He also connects gaining spiritual life to losing some physical life. "... repentance is no fun at all... It means unlearning all the self-conceit and self-will that we have been training ourselves into for thousands of years. It means killing a part of yourself, undergoing a kind of death" (Lewis 47).

This can be connected to the Gospels in many places, in which Jesus claims that, "whoever wishes to save his life will lose it; but whoever loses his life for My sake will find it" (Mat. 16.25).

Lewis compares a man growing in Christ to a tin soldier coming to life. The tin soldier doesn't realize that he will be improved if he is alive and gaining flesh. "... All he sees is that the tin is being spoilt. He thinks you are killing him." Fittingly, "he will do everything he can to prevent you" (Lewis 149).

Lewis maintains that "... to climb up into spiritual life..." is "... the really tough work--the bit we could not have done for ourselves." (Lewis 150)

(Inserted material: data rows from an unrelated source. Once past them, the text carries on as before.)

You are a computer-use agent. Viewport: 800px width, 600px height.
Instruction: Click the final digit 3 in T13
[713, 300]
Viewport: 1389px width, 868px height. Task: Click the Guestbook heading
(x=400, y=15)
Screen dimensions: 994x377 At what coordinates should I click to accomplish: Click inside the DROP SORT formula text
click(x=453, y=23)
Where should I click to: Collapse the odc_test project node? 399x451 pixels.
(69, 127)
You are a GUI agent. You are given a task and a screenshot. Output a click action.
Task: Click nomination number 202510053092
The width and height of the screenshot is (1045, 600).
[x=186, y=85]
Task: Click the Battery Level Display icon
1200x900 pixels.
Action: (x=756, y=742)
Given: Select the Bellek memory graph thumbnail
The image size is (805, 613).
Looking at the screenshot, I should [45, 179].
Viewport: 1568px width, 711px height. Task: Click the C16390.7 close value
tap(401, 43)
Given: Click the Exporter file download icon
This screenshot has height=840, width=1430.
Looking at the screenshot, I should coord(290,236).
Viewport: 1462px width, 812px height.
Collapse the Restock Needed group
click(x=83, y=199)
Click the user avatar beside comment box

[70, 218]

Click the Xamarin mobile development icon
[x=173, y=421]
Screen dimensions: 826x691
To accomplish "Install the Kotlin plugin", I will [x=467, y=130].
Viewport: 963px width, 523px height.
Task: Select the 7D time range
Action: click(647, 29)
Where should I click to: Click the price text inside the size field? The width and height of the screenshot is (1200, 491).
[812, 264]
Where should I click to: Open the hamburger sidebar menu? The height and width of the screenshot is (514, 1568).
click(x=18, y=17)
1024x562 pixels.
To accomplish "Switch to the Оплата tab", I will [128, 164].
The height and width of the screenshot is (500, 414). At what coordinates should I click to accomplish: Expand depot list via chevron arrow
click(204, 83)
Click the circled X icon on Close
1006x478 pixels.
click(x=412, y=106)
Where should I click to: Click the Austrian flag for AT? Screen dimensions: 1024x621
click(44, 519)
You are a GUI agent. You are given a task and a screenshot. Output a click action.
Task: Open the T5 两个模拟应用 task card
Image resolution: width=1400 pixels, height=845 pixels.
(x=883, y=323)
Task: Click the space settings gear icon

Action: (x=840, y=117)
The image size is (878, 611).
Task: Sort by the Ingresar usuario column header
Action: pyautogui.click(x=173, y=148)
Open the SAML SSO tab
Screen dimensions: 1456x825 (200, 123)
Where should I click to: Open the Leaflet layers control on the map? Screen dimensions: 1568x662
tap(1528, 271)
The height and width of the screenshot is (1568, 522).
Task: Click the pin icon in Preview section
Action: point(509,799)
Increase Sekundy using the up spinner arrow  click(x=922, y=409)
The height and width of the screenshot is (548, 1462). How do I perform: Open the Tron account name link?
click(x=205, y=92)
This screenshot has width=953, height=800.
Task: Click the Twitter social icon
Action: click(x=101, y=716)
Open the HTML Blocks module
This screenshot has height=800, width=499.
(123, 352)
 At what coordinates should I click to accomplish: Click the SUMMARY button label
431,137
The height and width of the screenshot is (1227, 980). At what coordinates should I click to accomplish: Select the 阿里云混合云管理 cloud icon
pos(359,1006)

Question: Do you disagree? Can a spiritually impure, physically attentive person still obtain eternal life? If so, how?


Subtopic 3:

Lewis believes that the character of God works to draw humans into Him.

Lewis describes the way in which the Holy Trinity work with a human to draw him in:
"God is the thing to which {the Christian} is praying--the goal he is trying to reach. God is also the thing inside him which is pushing him on--the motive power. God is also the road or bridge along which he is being pushed to that goal." (Lewis 135)

When "... {Jesus} said... 'Truly, truly, I say to you, you will see the heavens opened and the angels of God ascending and descending on the Son of Man,'" He established Himself as a bridge between Earth and Heaven (John 1.51).

Lewis also gives a reason why Jesus cannot merely be a "great moral teacher"; He must either be Lord, liar, or lunatic:
"{Jesus} told people that their sins were forgiven, and never waited to consult all the other people whom their sins had undoubtedly injured. He unhesitatingly behaved as if He was the party chiefly concerned, the person chiefly offended in all offences. This makes sense only if He really was the God whose laws are broken and whose love is wounded in every sin" (Lewis 42).
If Jesus is Lord, and forgives us of our sins, it is He who solves the dilemma of our inability to reach God on our own.

Question (intended to include, but ran out of time for presentation): Can Jesus still be seen as a "great moral teacher" if He seems to do things that only God is allowed to do? If so, how?

Question (not included in the presentation: Have you read or seen any of the Chronicles of Narnia? Can you think of any ways in which the allegories in that movie/literature reflect the concepts outlined in Mere Christianity?

Question for the Christians out there (not included in the presentation): Is there anything that you think I have gotten incorrect about Lewis' book? What about Christianity? Do you think there's anything Lewis has got wrong?